::: Data to process

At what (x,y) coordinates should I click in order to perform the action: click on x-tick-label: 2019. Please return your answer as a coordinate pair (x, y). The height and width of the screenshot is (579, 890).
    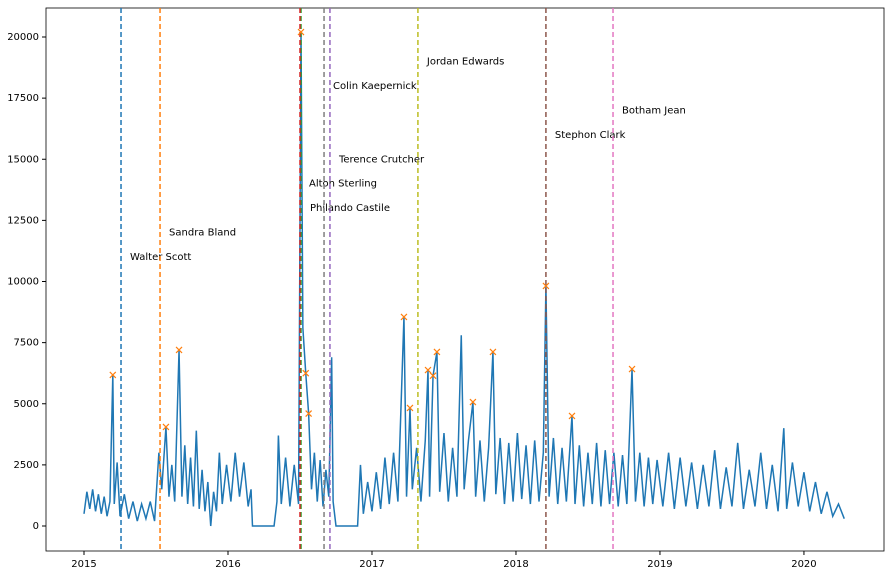
    Looking at the image, I should click on (660, 564).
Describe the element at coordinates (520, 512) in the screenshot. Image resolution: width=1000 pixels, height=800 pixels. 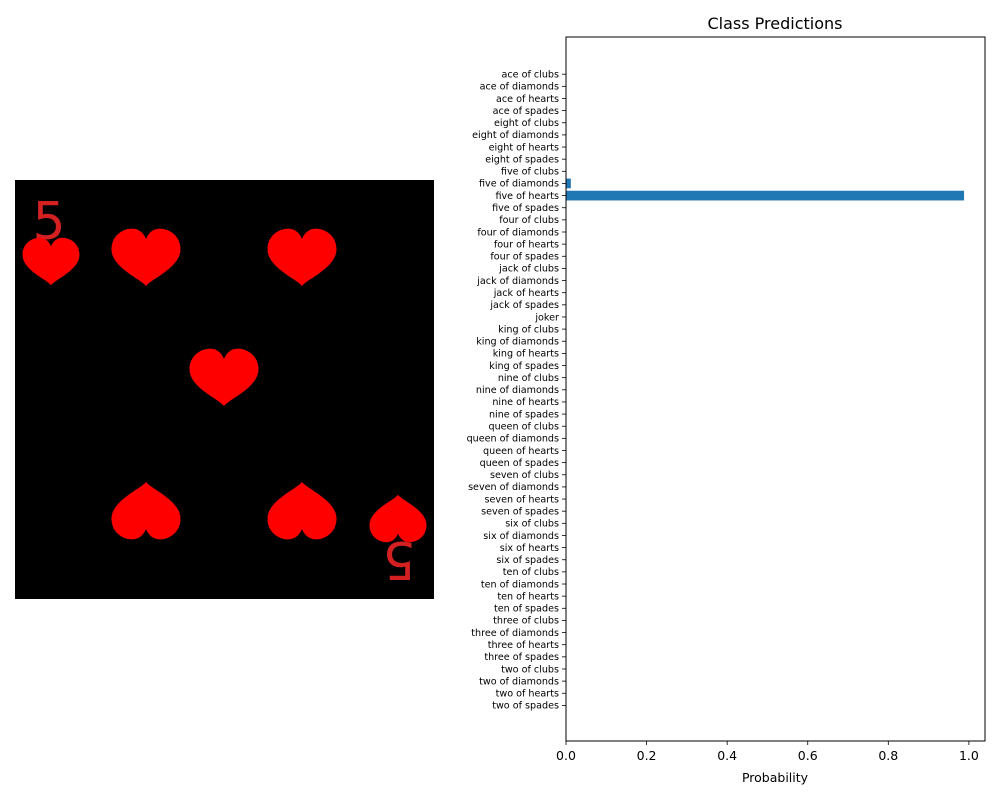
I see `y-tick-label: seven of spades` at that location.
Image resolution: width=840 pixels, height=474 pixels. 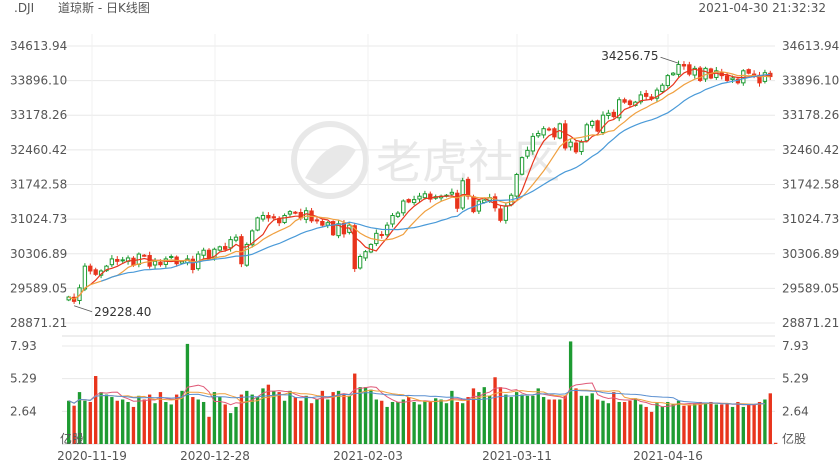 What do you see at coordinates (810, 184) in the screenshot?
I see `price-tick-right: 31742.58` at bounding box center [810, 184].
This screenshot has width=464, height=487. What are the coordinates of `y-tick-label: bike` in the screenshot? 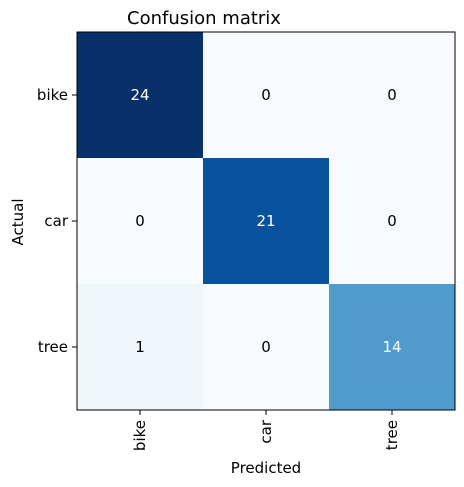 It's located at (52, 95).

::::::

**Exercise description:**
Copy the material verbatim from its first line through the line that contains "Looking at the", leaving the pictures out.

**Response area:**
At what (x,y) coordinates should I click in order to perform the action: click on x-tick-label: 2019. Please return your answer as a coordinate pair (x, y). The height and width of the screenshot is (579, 890).
    Looking at the image, I should click on (660, 564).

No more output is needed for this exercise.